TASK INSTRUCTIONS -> Find the "Where should I" line in the records below and repeat it and every later line exactly, up to the last; do not include pictures.
BEGIN AVAILABLE DATA
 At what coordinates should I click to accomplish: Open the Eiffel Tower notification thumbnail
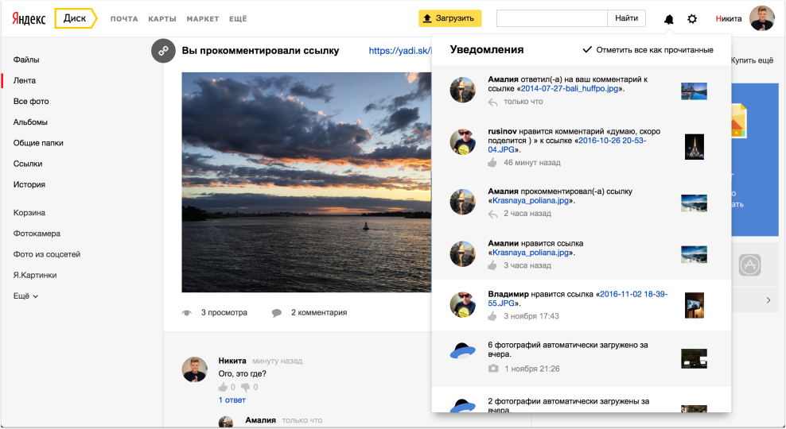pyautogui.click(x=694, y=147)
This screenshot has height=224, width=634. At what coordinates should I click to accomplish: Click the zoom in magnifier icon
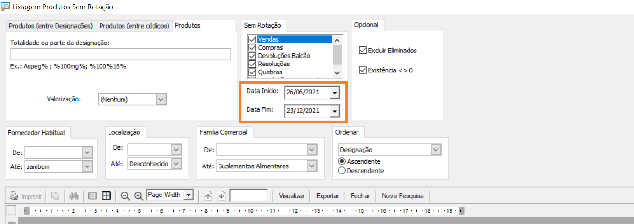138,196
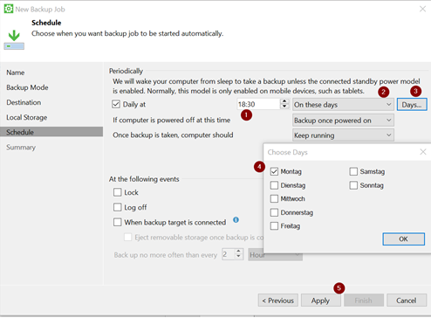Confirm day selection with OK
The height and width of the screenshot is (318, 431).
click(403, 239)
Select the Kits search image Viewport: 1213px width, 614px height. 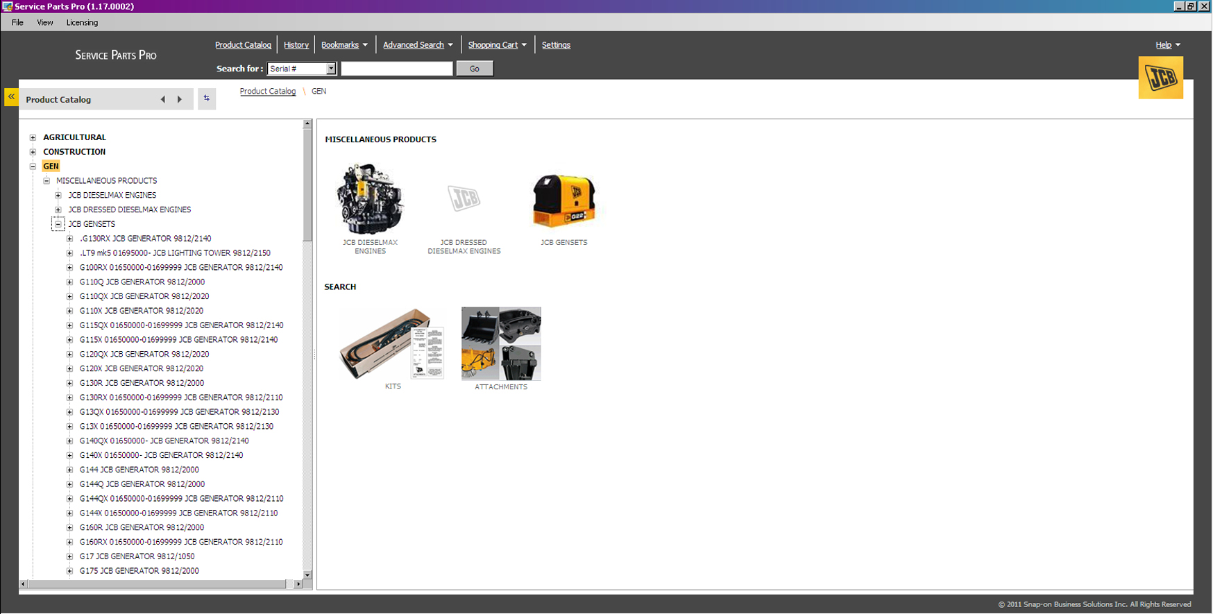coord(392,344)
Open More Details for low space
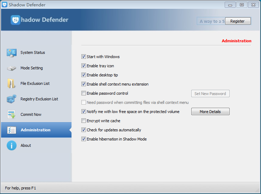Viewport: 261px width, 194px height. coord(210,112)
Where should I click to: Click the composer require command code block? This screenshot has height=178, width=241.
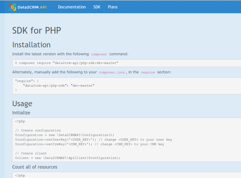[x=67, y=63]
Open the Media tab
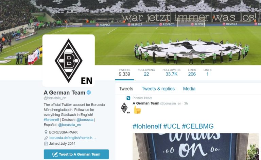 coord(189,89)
END AVAILABLE DATA
OUTPUT FOR THIS TASK ->
Where should I click to: Click the composer require command code block? This screenshot has height=178, width=241.
[x=67, y=63]
Open the Media tab
 coord(189,89)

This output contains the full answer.